◆ **Text**:
Wilbur Wright Vocational High School

Wilbur Wright Vocational High School came about as a result of a shortage of skilled laborers to work in Detroit’s rapidly growing automobile industry. At the time the public school system had limited vocational education programs, most of which were held at Cass Tech High School. Starting in May of 1928 the vacant Dickenson School was converted into a vocational school, but in November the building burned to the ground and the program was relocated while a new school was built on the site.

The first unit of Wilbur Wright School opened in January of 1930. Among the programs located there were graphic arts, interior design, painting, business, and automotive technology. Students would spend part of the day taking normal classes and the rest of the day learning a skilled trade. Wright provided a direct path for students to enter the workforce by partnering with companies. The increased need for metal workers and machinists led to the addition of a third story to the building in 1942. Such was the demand that the shops were left open 24 hours a day so that there would be no downtime. Another wing and a heating plant were added in 1953.

Data items
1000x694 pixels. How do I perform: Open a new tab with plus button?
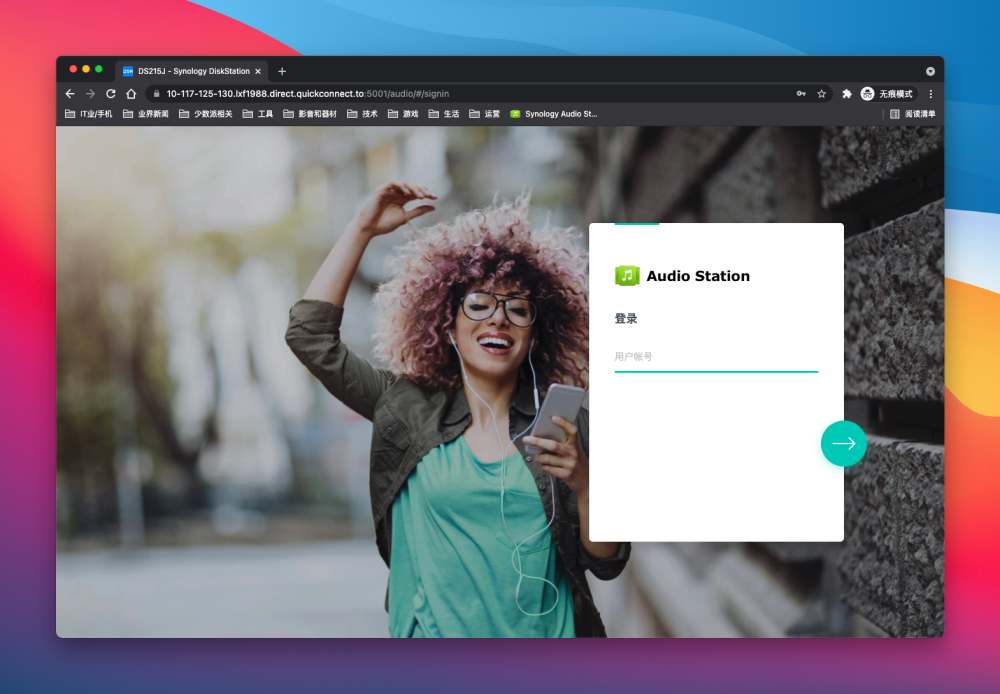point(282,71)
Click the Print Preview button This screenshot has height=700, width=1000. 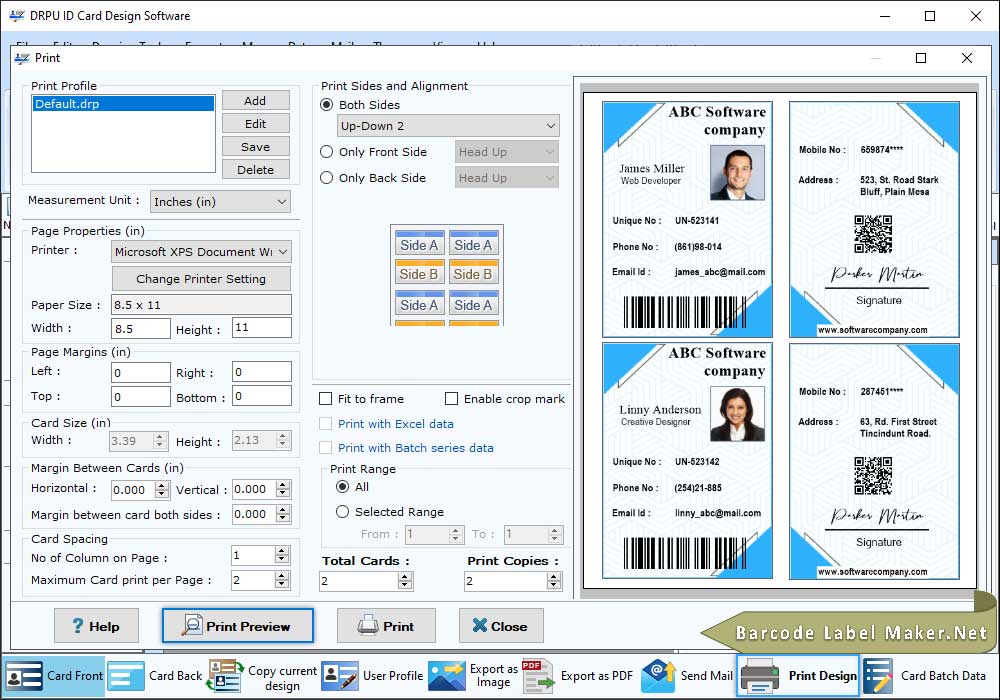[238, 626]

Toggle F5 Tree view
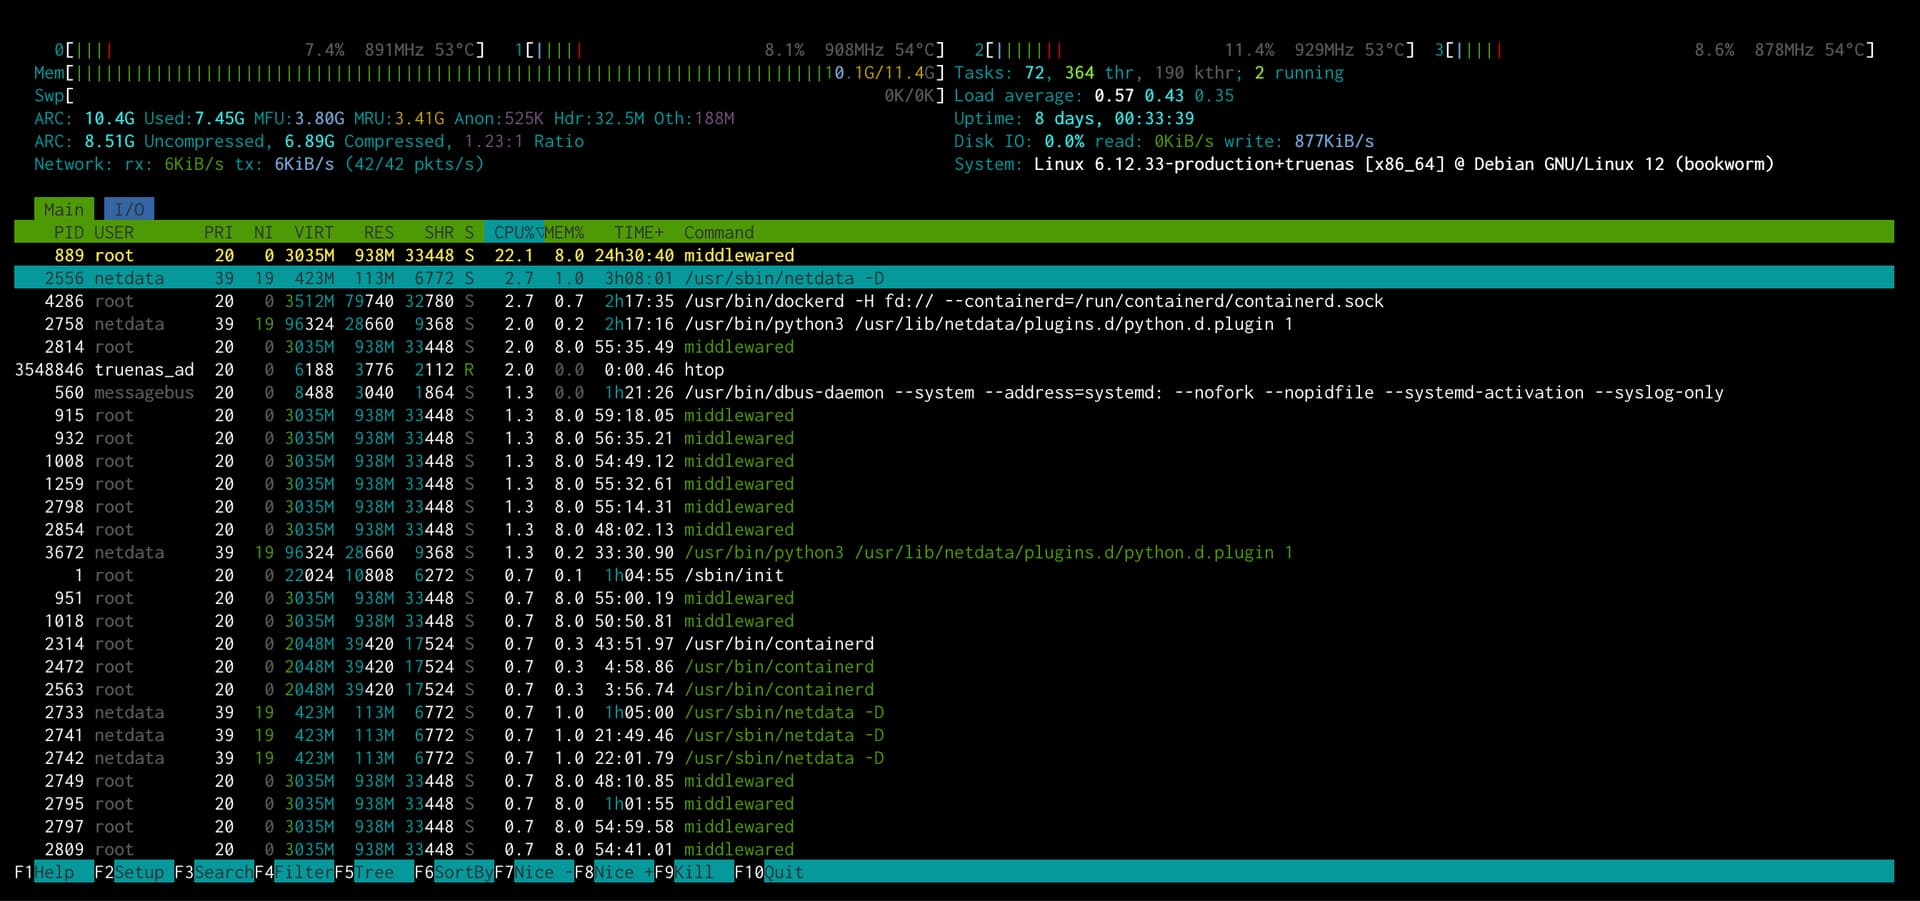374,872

◆ **Exercise set**:
[1] Transcribe the Wilbur Wright Vocational High School text from "The first unit" to "added in 1953.".
[2] Continue the history of Wilbur Wright Vocational High School from where it stops.

◆ **Task responses**:
[1]
The first unit of Wilbur Wright School opened in January of 1930. Among the programs located there were graphic arts, interior design, painting, business, and automotive technology. Students would spend part of the day taking normal classes and the rest of the day learning a skilled trade. Wright provided a direct path for students to enter the workforce by partnering with companies. The increased need for metal workers and machinists led to the addition of a third story to the building in 1942. Such was the demand that the shops were left open 24 hours a day so that there would be no downtime. Another wing and a heating plant were added in 1953.

[2]
In later years the manufacturing and operating engineer programs were moved to Cass Tech to increase space for women’s programs, including hospital services, retailing, and sewing. In 1992 the school became the temporary home of the Detroit High School for the Fine and Performing Arts, despite not having an auditorium or any music facilities. Ground was broken on a new building next to Orchestra Hall in 1999, but delays in construction pushed back the opening until 2005, at which time Wright closed. Plans to convert the school into a housing development were announced a short time later but never came to fruition. The school was demolished in 2010.